These days, Julie is still working with kids and the outdoors as the director of one of Park City’s most popular camps, Young Riders, a position she has held for almost 18 years. Young Riders is a grassroots mountain bike program and nonprofit that teaches kids mountain biking and life skills.

Each year, the camp works with around 400 kids ages 5 to 14 and employs around 50 coaches, many of whom are schoolteachers off for the summer or riders who went through the program themselves. Young Riders offers week-long camps and once-a- week programs for local or visiting kids.

“Safety first, having fun and learning something new are our top priorities,” Julie explains.

In addition to biking, kids learn trail etiquette, map reading and how to change a tire and troubleshoot issues out on the trail. The programs are developed for cross-country mountain biking, so the kids often have to earn their downhill thrills.

One of Julie’s priorities is keeping groups small, capping them at 13 riders. Three coaches lead the charge — one adult coach (17 and over), one 15-to-16-year-old coach and a junior coach, who is usually around 14 and came up through the program.

“Coaches go through training with me,” Julie says. “They have to have their CPR first-aid certification and we do concussion training and go through skills of how to be a coach. The head coach is a big mentor for the younger coaches. And the younger coaches are so much fun for the little riders. The program is only as successful as my coaches out there. I can do everything administratively and be organized, but if I didn’t have amazing coaches, our program wouldn’t be how it is now.”
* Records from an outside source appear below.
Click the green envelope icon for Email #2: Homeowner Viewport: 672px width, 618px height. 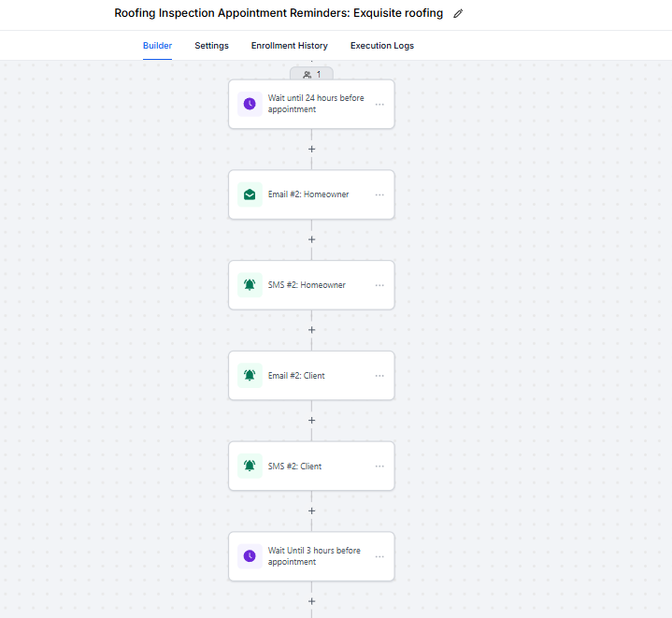[250, 194]
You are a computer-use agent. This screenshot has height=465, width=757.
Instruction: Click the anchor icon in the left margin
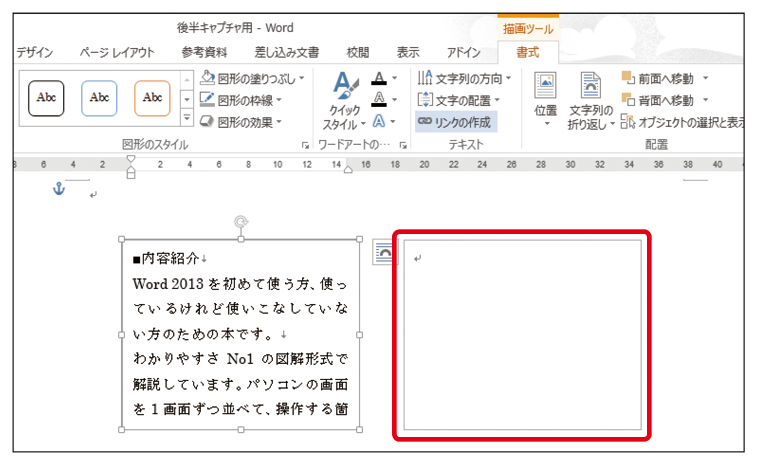point(59,189)
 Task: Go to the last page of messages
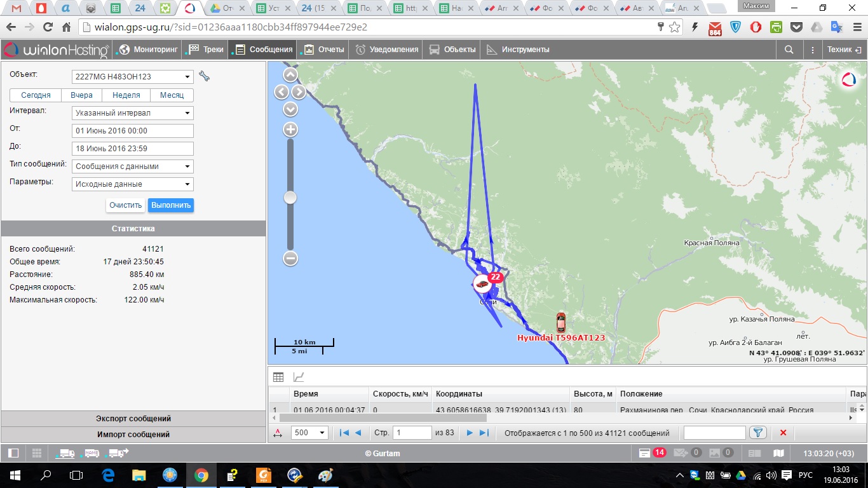pos(484,433)
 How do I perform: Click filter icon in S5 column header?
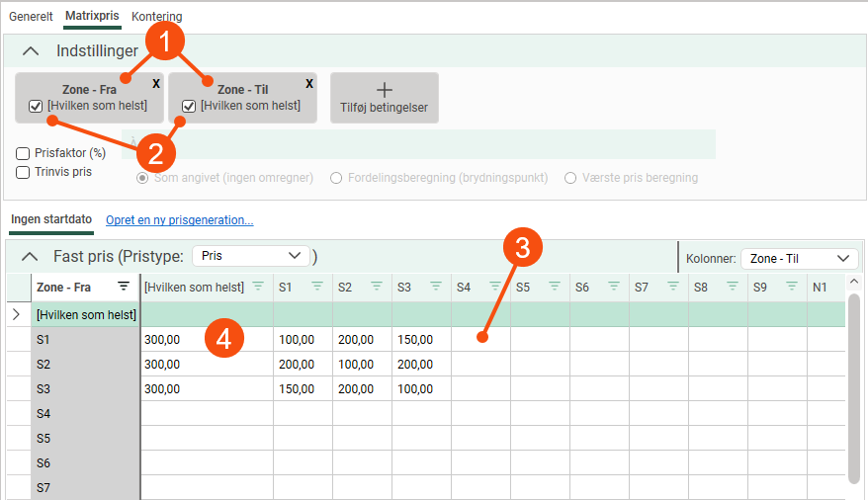tap(555, 287)
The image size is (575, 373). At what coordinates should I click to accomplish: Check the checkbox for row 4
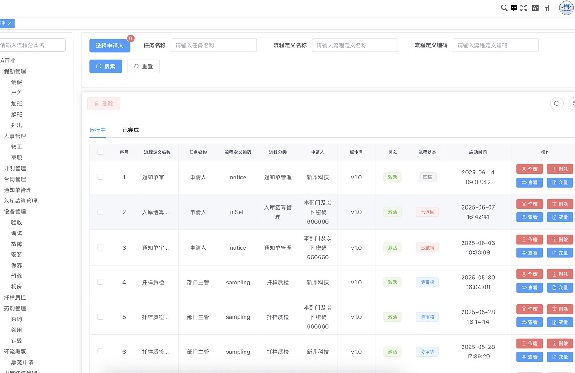click(100, 282)
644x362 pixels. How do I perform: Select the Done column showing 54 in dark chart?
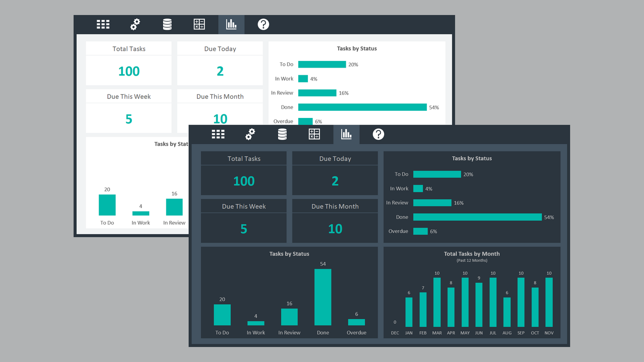tap(323, 297)
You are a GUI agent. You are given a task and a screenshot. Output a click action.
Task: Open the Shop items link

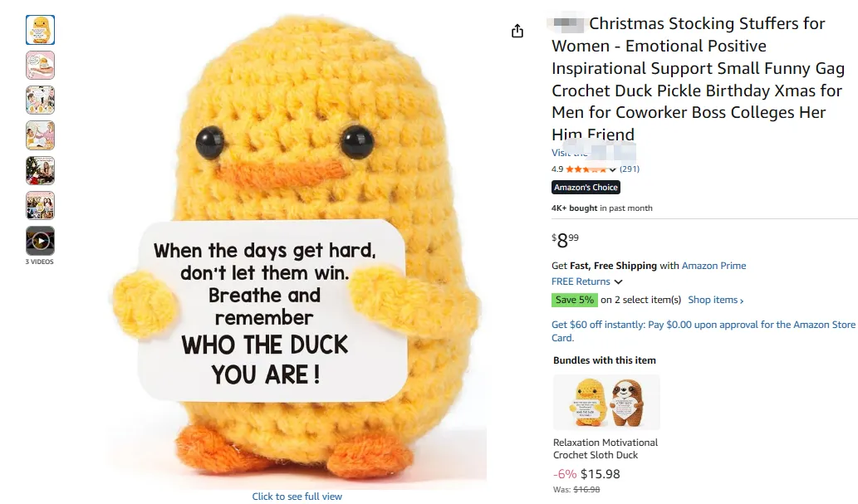[716, 300]
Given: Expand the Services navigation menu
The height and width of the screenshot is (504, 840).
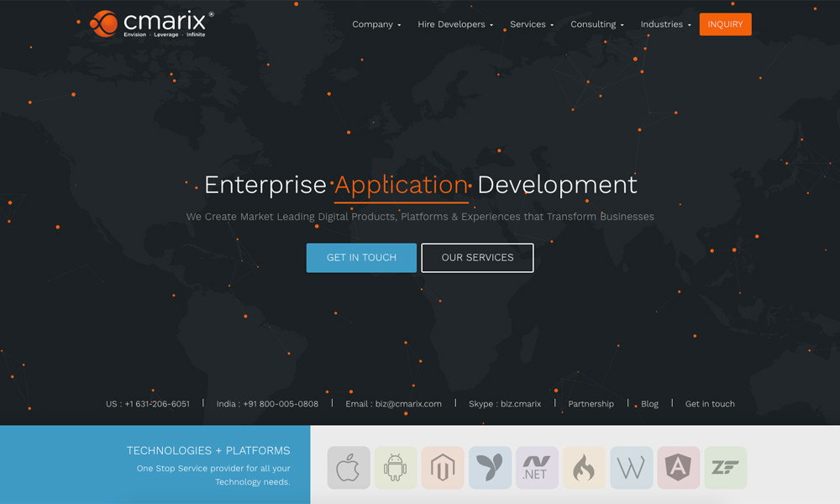Looking at the screenshot, I should (532, 24).
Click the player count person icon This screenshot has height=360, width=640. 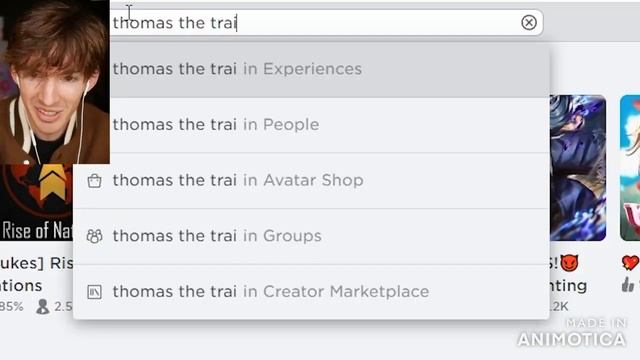point(42,307)
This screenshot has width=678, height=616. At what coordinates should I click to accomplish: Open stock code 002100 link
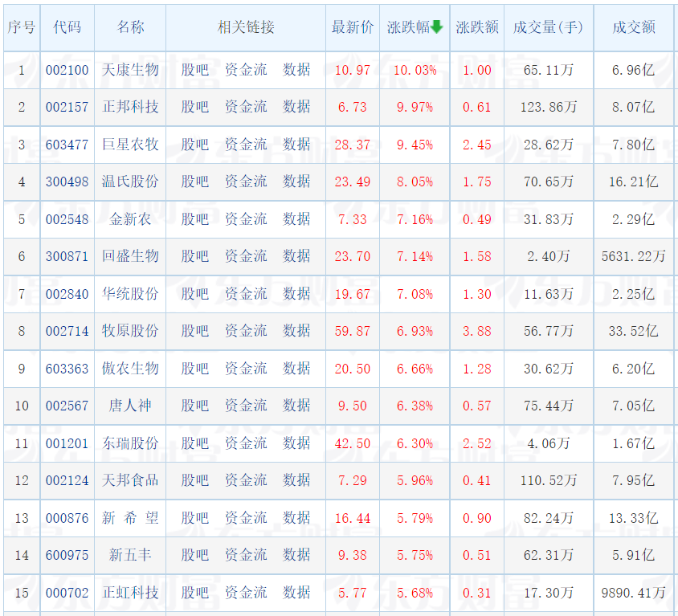tap(67, 70)
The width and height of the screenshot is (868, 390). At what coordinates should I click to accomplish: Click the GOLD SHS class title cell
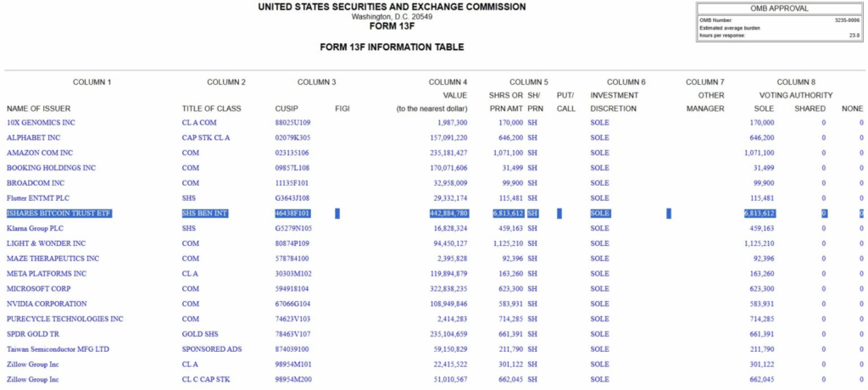(201, 334)
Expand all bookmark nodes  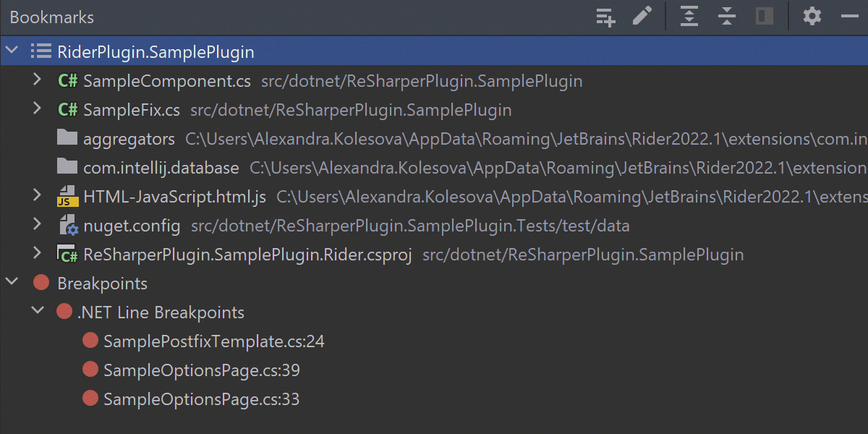coord(689,17)
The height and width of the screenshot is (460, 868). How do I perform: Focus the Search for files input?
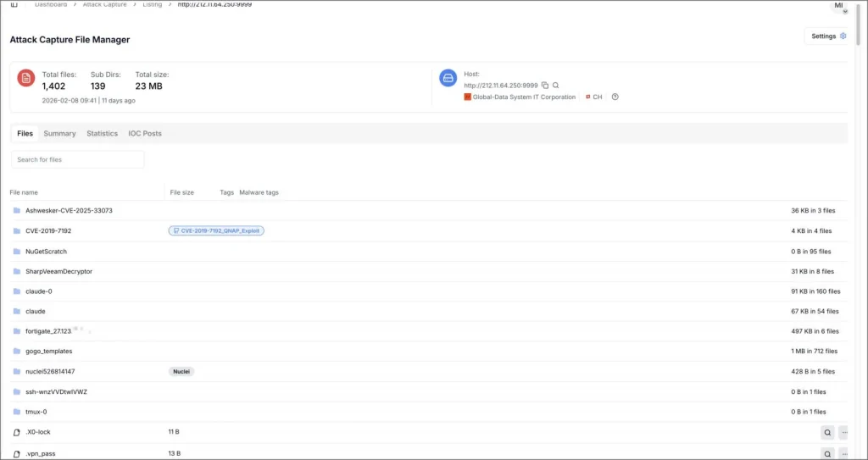(78, 159)
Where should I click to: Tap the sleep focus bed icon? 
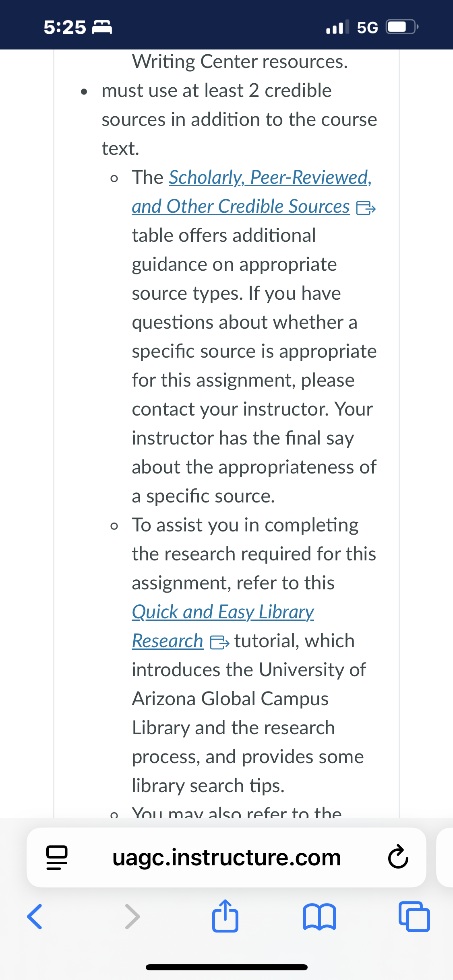click(102, 27)
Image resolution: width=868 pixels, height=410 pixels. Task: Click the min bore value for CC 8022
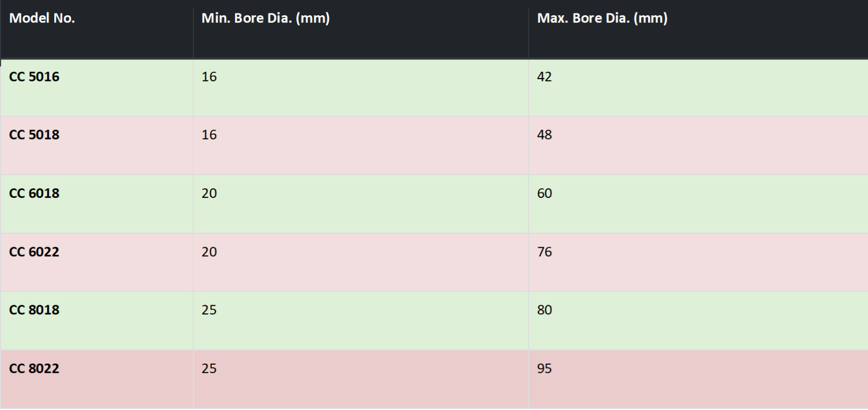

Julie is also careful to keep groups spread out across Park City’s world-renowned trail system to avoid flooding a single trail with a bunch of young riders.

“We have such amazing trails and so many miles of great terrain. We can really set up a point ride that will be successful for the kids and their abilities,” she says.

Each year, Young Riders has an extensive waitlist, which Julie goes through regularly and strongly encourages parents to use in case they miss registration. She says the program could reach upward of 1,000 kids, but that the quality of the staff and kid-to-coach ratio is one of the program’s standout features.

“Keeping the kid-to-coach ratio is very important. This is a boutique program that makes for a great learning environment,” Julie says.

At Young Riders, kids are first divided by age, then by skill level, much like ski school. In the once-a- week program, kids stay with the same head coach for a consistent, fun experience.